La llegada de la primavera evoca, desde tiempos remotos, nuevas esperanzas que se materializan en cantos que imploran una buena cosecha o hasta veneran la feminidad y exaltan el amor humano en una paradójica convivencia entre esta costumbre pagana y la forma de vida cristiana. Son cantados por los ‘marceros’, mozos y mozas de cada municipio que entonan estas ‘marzas’ la noche del último día de febrero; en ocasiones les corresponde a los quintos del pueblo, jóvenes que de una forma u otra son protagonistas de varias de las fiestas que se suceden a lo largo del año.

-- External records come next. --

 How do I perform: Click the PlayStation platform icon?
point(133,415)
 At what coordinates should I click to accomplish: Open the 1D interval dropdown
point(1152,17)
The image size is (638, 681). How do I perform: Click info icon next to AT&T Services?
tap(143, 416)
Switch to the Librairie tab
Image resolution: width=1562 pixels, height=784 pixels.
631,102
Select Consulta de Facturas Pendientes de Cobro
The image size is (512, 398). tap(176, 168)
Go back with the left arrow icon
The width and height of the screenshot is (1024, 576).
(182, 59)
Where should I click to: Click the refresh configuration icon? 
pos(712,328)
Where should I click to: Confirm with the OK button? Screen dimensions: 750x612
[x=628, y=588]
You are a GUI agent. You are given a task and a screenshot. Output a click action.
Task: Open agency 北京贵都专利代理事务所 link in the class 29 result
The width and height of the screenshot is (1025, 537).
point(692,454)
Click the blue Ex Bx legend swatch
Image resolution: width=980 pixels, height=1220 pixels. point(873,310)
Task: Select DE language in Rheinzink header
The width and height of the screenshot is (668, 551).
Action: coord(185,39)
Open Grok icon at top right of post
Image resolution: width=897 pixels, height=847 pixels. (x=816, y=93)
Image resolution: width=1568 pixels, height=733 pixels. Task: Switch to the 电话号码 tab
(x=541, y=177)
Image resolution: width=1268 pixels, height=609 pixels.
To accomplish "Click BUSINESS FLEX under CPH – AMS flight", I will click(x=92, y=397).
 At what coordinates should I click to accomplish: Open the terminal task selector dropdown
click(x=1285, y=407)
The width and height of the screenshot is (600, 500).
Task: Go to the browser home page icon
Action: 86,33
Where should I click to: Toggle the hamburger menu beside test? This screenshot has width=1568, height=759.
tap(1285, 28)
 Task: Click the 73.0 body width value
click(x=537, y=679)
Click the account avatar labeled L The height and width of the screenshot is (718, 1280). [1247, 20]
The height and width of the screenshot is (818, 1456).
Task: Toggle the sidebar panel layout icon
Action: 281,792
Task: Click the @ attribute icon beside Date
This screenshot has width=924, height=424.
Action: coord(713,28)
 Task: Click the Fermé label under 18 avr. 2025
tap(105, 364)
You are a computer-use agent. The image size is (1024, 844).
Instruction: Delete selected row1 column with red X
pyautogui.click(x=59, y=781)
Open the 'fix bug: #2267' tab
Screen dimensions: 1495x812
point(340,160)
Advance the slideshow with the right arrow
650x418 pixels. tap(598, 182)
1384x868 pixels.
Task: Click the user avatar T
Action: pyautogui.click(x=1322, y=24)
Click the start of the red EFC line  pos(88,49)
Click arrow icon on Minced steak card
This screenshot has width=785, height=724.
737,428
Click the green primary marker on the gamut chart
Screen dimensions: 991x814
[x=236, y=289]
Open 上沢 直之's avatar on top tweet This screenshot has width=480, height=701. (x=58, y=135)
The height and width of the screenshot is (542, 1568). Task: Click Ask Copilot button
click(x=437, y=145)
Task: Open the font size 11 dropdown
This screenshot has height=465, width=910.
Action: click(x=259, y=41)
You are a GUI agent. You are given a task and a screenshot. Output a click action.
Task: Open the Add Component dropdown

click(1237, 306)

El origen de esta tradición se remonta a tiempos romanos, cuando la llegada de marzo suponía el momento de implorar benevolencia a la naturaleza, pedir fecundidad para el ganado, rendir homenaje al dios de la agricultura y venerar a la figura femenina a través de la ronda a las mozas de la localidad. Su esencia ha llegado a nuestros días casi de forma idéntica: tras pedir el permiso a las autoridades, se encienden las hogueras, se apagan todas las luces y los mozos entonan sus cantos dedicados a la primavera, a la mujer y a la petición de viandas.

La celebración de ‘Las Marzas’ en la provincia de Burgos, un entorno eminentemente rural, guarda una vinculación muy estrecha con la razón de ser de esta tierra por razones obvias, por ello, es una de las fiestas más antiguas que se celebran en esta zona tan homogénea como dispar. Esta riqueza de variantes e interpretaciones da lugar a diferentes tipos de ‘ceremonias’ a lo largo y ancho de su geografía, aunque siempre con el mismo denominador común.

La importancia de la vivencia de esta fiesta en comunidad y armonía con la gastronomía es uno de sus puntos fuertes. En la actualidad, gran parte del protagonismo de ‘Las Marzas’ recae en la despensa burgalesa a través de productos y platos como las sopas de ajo, los pinchos de morcilla y de chorizo, moscatel y pastas para paliar el frío o incluso el chocolate caliente de madrugada con el mismo menester.

Municipios de Burgos que celebran Las Marzas

Son muchos los municipios burgaleses que siguen celebrando ‘Las Marzas’; unos, fruto de una tradición muy arraigada y otros, gracias a una recuperación relativamente reciente.

Entre ellos se encuentran Aranda de Duero, Arauzo de Miel, Bahabón de Esgueva, Baños de Valdearados, Barbadillo del Mercado, Belorado, Caleruega, Castroceniza, Cebrecos, Ciruelos de Cervera, Cubillo del Campo, Doña Santos, Espinosa de Cervera, Fontioso, Hontoria de Valdearados, Hortezuelos, Huerta de Rey, La Revilla, Lerma, Mamolar, Mecerreyes, Miranda de Ebro, Peñalba de Castro, Pineda Trasmonte, Pinilla de los Barruecos, Pinilla Trasmonte, Puentedura, Quintanilla del Agua, Quintanilla de la Mata, Rabanera del Pinar, Retuerta, Santa Maria del Mercadillo, Salas de los Infantes, Santa Inés, Santo Domingo de Silos, Tordueles, Torresandino, Villalbilla de Gumiel, Villanueva de Gumiel, Villalmanzo y Villatuelda.